Hao Zhu, Kevin Larade, Timothy A. Jackson¶, Jianxin Xie, Annie Ladoux||, Helmut Acker**, Utta Berchner-Pfannschmidt**, Joachim Fandrey, Andrew R. Cross, Gudrun S. Lukat-Rodgers¶¶, Kenton R. Rodgers¶¶, and H. Franklin Bunn||||

From the Hematology Division, Brigham and Women's Hospital, Harvard Medical School, Boston, Massachusetts 02115 ^**Labor fuer optische Systemphysiologie, Max-Planck-Institut fuer molekulare Physiologie, 44227 Dortmund, Germany Universitätsklinikum Essen, Institut fuer Physiologie, 45122 Essen, Germany Department of Molecular and Experimental Medicine, The Scripps Research Institute, La Jolla, California 92037, and ^¶¶Department of Chemistry, North Dakota State University, Fargo, North Dakota 58105-5516

The NAD(P)H cytochrome b₅ oxidoreductase, Ncb5or (previously named b5+b5R), is widely expressed in human tissues and broadly distributed among the animal kingdom. NCB5OR is the first example of an animal flavohemoprotein containing cytochrome b₅ and chrome b₅ reductase cytodomains. We initially reported human NCB5OR to be a 487-residue soluble protein that reduces cytochrome c, methemoglobin, ferricyanide, and molecular oxygen in vitro. Bioinformatic analysis of genomic sequences suggested the presence of an upstream start codon. We confirm that endogenous NCB5OR indeed has additional NH₂-terminal residues. By performing fractionation of subcellular organelles and confocal microscopy, we show that NCB5OR colocalizes with calreticulin, a marker for endoplasmic reticulum. Recombinant NCB5OR is soluble and has stoichiometric amounts of heme and flavin adenine dinucleotide. Resonance Raman spectroscopy of NCB5OR presents typical signatures of a six-coordinate low-spin heme similar to those found in other cytochrome b₅ proteins. Kinetic measurements showed that full-length and truncated NCB5OR reduce cytochrome c actively in vitro. However, both full-length and truncated NCB5OR produce superoxide from oxygen with slow turnover rates: k_cat = 0.05 and 1 s^–1, respectively. The redox potential at the heme center of NCB5OR is –108 mV, as determined by potentiometric titrations. Taken together, these data suggest that endogenous NCB5OR is a soluble NAD(P)H reductase preferentially reducing substrate(s) rather than transferring electrons to molecular oxygen and therefore not an NAD(P)H oxidase for superoxide production. The subcellular localization and redox properties of NCB5OR provide important insights into the biology of NCB5OR and the phenotype of the Ncb5or-null mouse.

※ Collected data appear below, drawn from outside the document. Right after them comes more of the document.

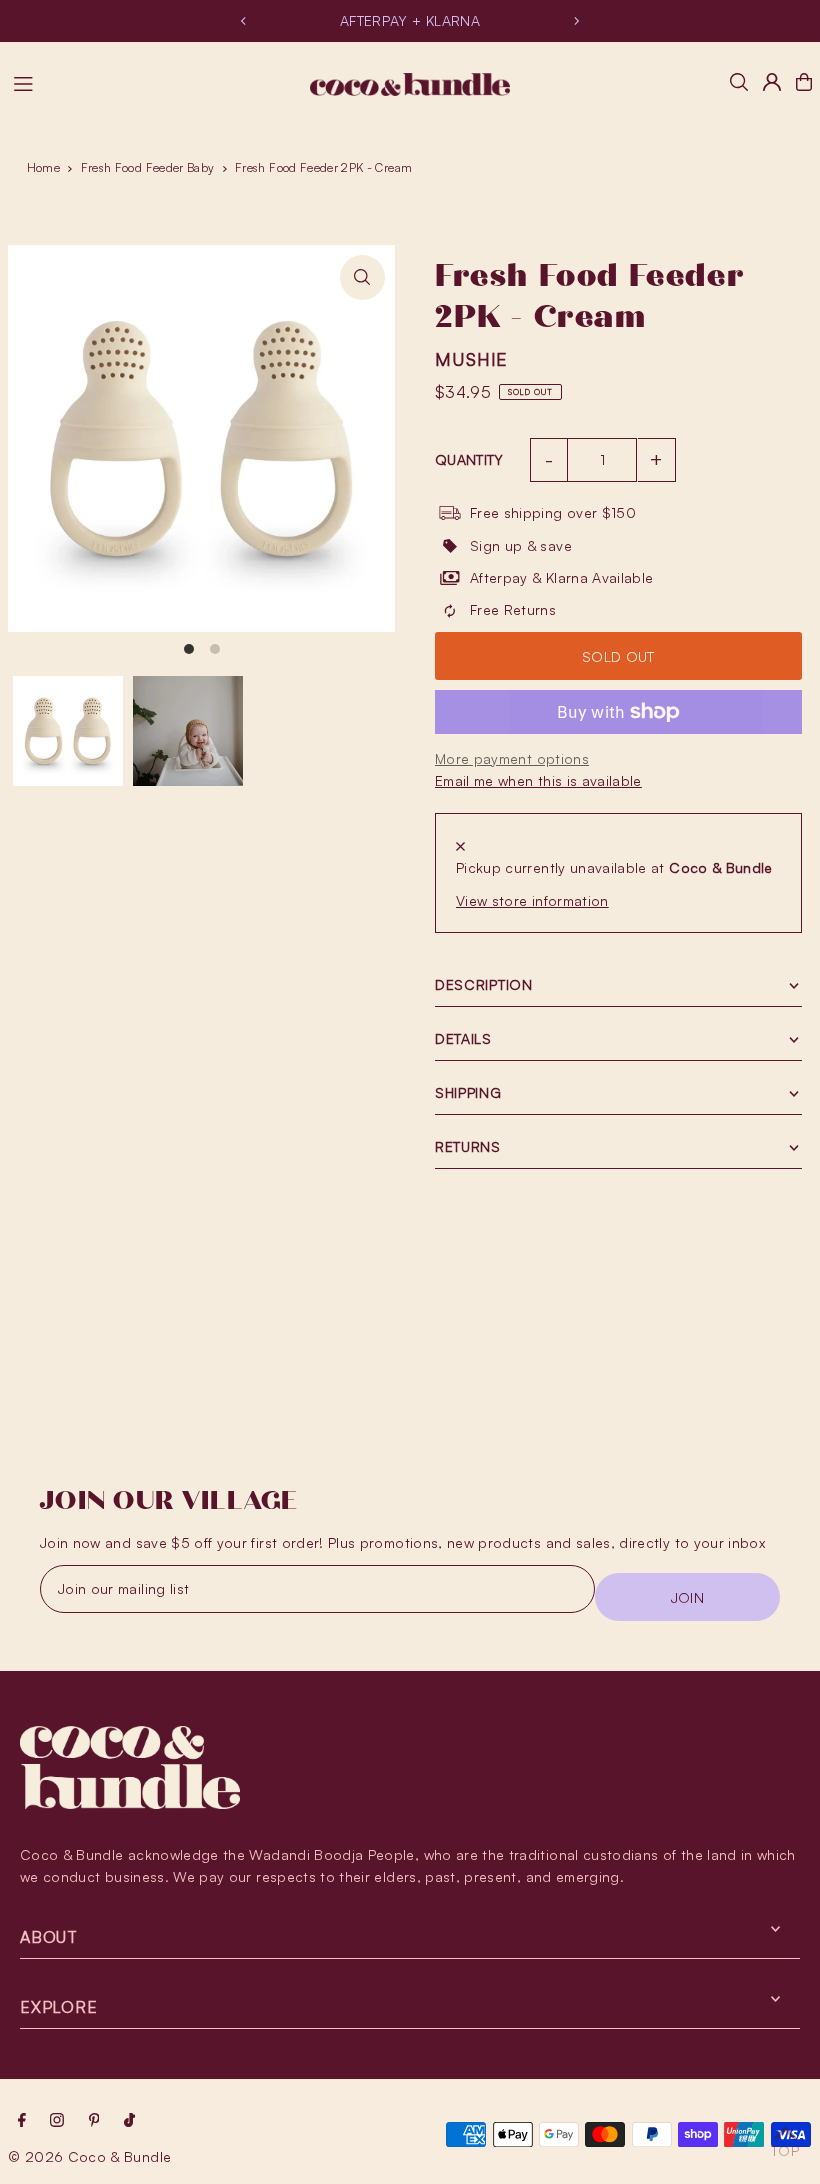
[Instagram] (57, 2121)
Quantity (469, 459)
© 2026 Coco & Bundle (89, 2156)
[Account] (772, 82)
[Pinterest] (94, 2121)
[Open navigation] (152, 81)
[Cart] (804, 82)
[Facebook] (22, 2121)
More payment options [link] (512, 758)
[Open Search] (739, 82)
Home (43, 167)
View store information (532, 900)
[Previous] (244, 21)
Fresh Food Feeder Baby (148, 167)
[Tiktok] (129, 2121)
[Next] (576, 21)
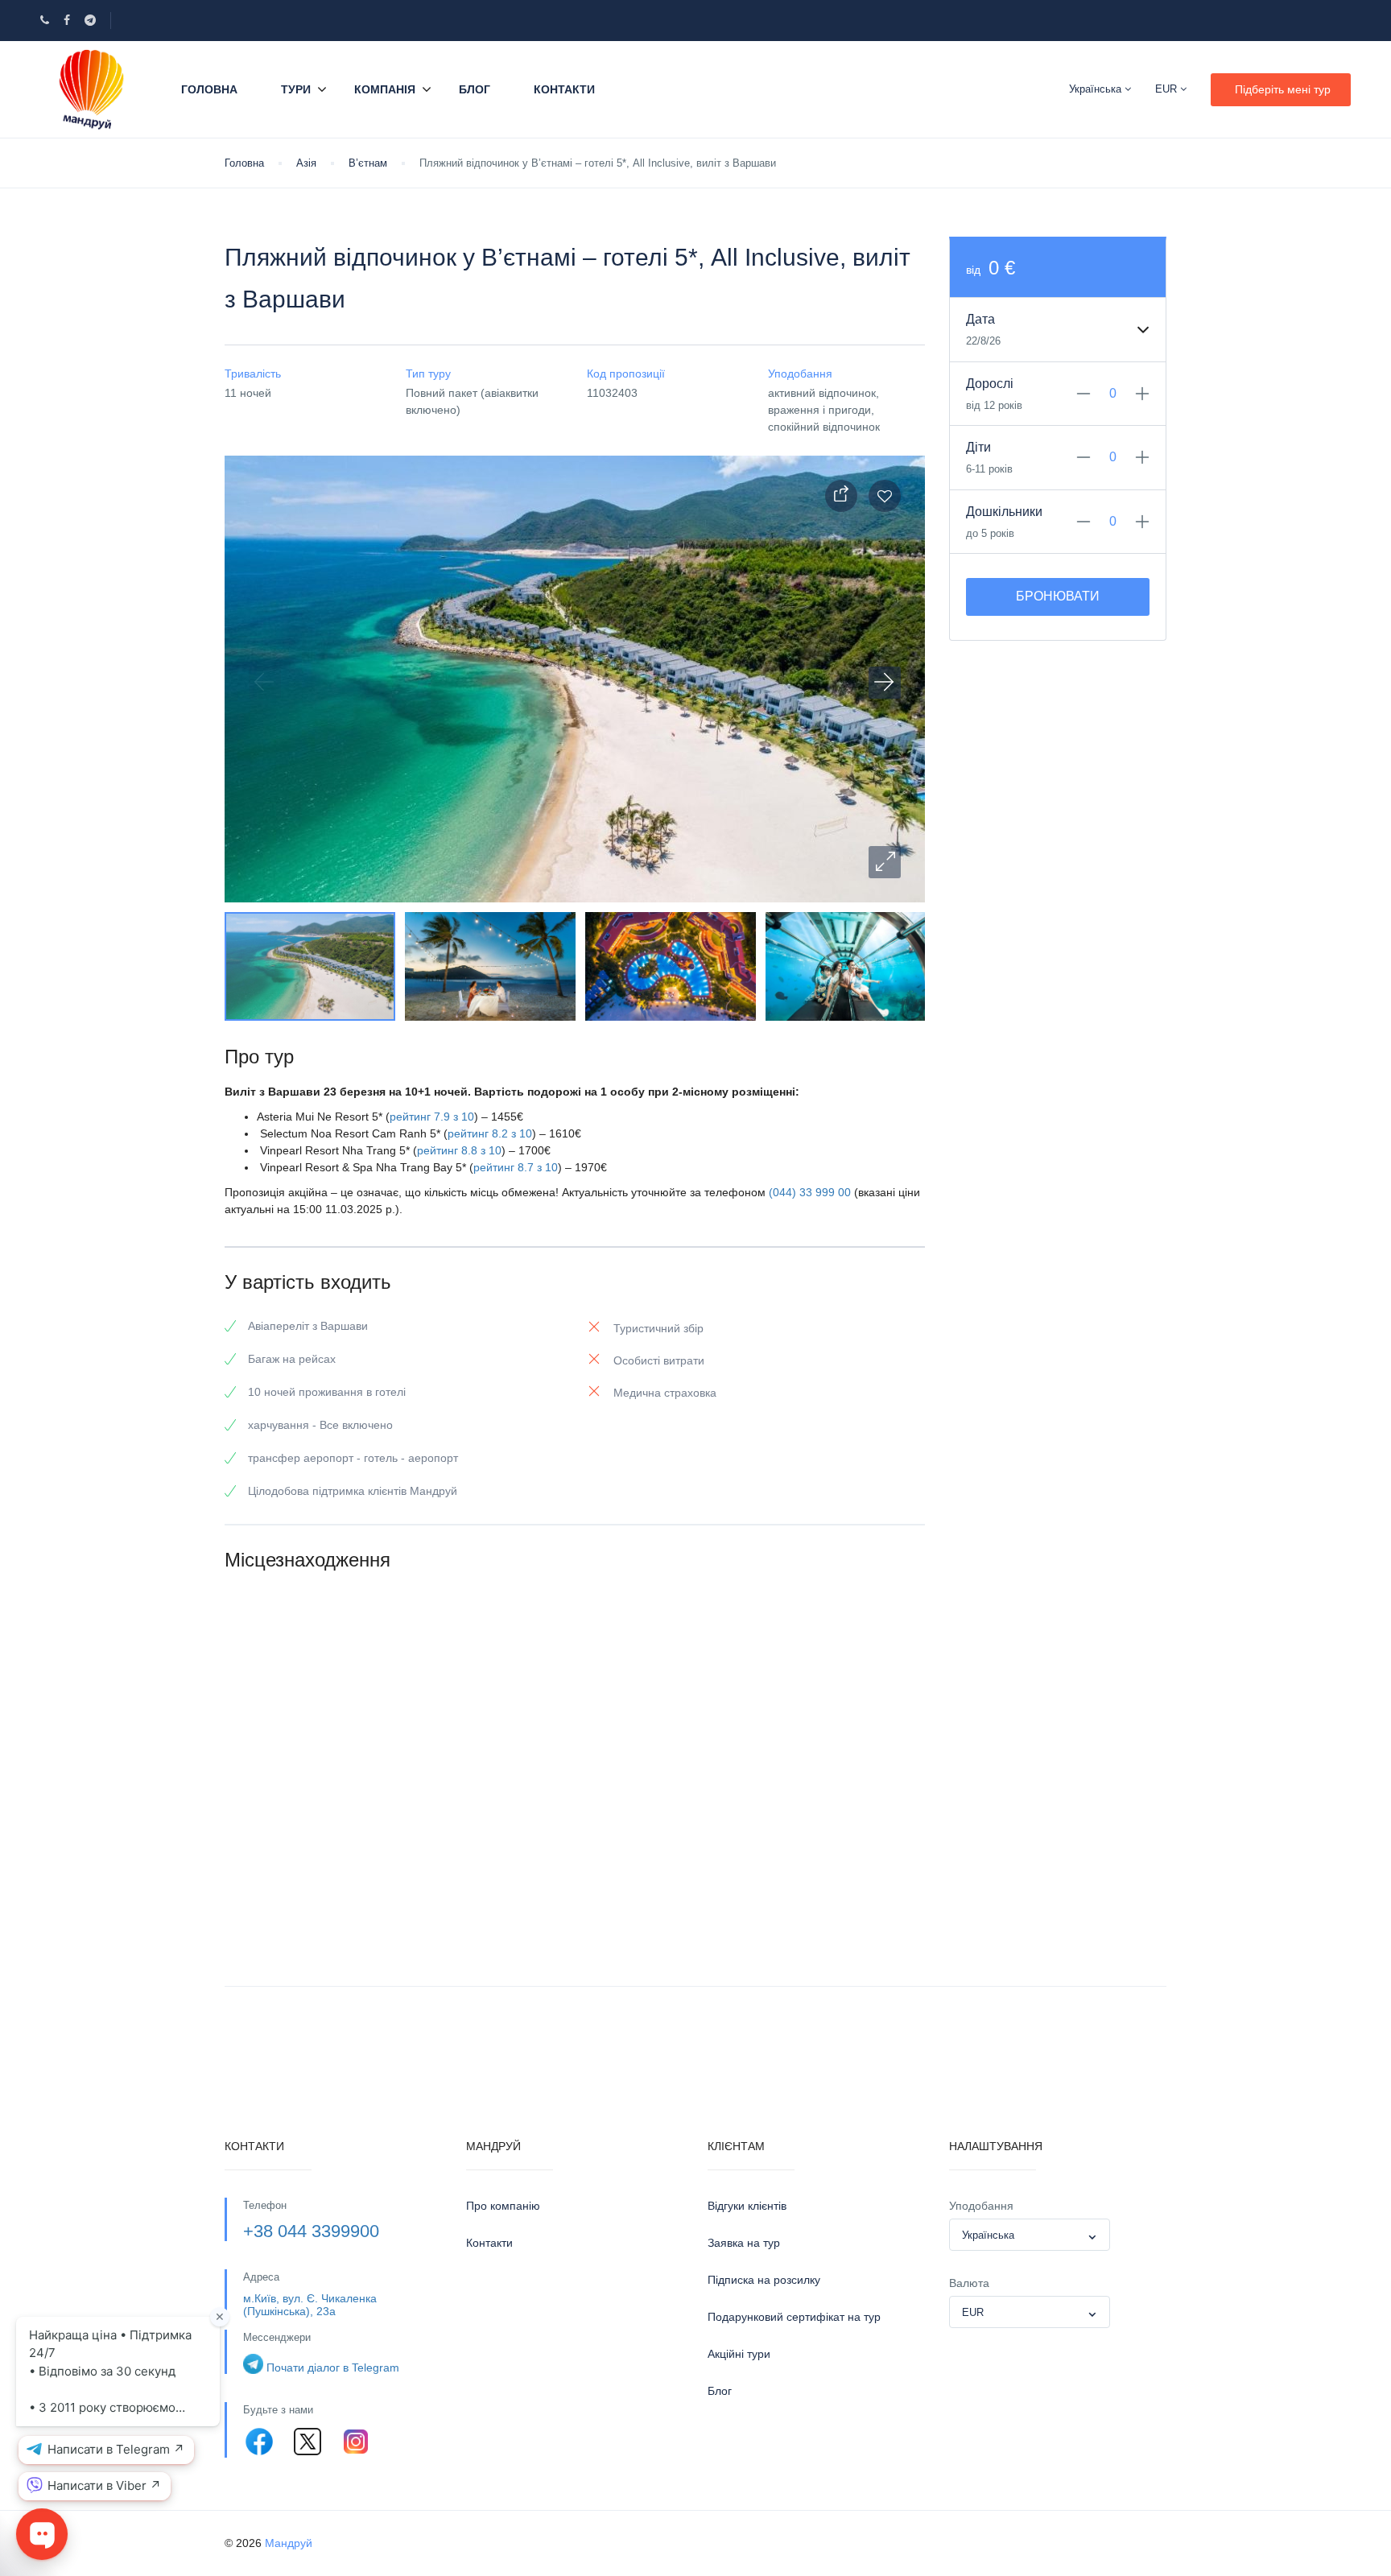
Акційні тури (739, 2353)
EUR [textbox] (973, 2312)
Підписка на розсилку (764, 2279)
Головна (209, 89)
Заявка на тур (744, 2242)
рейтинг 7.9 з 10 (432, 1116)
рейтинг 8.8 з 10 (459, 1150)
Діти (978, 447)
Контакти (564, 89)
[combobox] (1029, 2235)
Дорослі (989, 383)
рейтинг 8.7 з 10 (515, 1167)
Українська (1097, 89)
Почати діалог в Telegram (332, 2367)
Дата (980, 319)
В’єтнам (368, 163)
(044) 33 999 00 (810, 1192)
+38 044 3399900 (311, 2231)
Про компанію (503, 2205)
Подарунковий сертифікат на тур (794, 2316)
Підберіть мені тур (1283, 89)
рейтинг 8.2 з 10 (490, 1133)
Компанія (384, 89)
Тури (296, 89)
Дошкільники (1004, 511)
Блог (474, 89)
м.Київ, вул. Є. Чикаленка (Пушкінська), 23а (310, 2304)
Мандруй (288, 2543)
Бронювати (1058, 596)
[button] (885, 862)
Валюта (969, 2283)
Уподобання (981, 2205)
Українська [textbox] (988, 2235)
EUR (1167, 89)
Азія (306, 163)
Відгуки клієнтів (747, 2205)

Received for publication, March 9, 2004 , and in revised form, April 28, 2004.

^* This work was supported by National Institutes of Health Grants RO1 DK56050 (to H. F. B), K01 DK59901 (to H. Z.), and RO1 AI24838 (to A. R. C.); Juvenile Diabetes Research Foundation International Innovative Grant 5-2003-589 (to H. F. B.); United States Department of Agriculture Grant 97-5305-5158 (to G. S. L.-R. and K. R. R.); Hermann Frasch Foundation Grant 466-HF97 (to G. S. L.-R. and K. R. R.); Germany Bundesministerium für Bildung und Forschung Grant 13N7447/5 (to H. A.); Deutsche Forschungsgemeinschaft Grant FA 225/19-1 (to J. F.), and NSERC Canada (K. L.) and France INSERM (A. L.). The costs of publication of this article were defrayed in part by the payment of page charges. This article must therefore be hereby marked "advertisement" in accordance with 18 U.S.C. Section 1734 solely to indicate this fact.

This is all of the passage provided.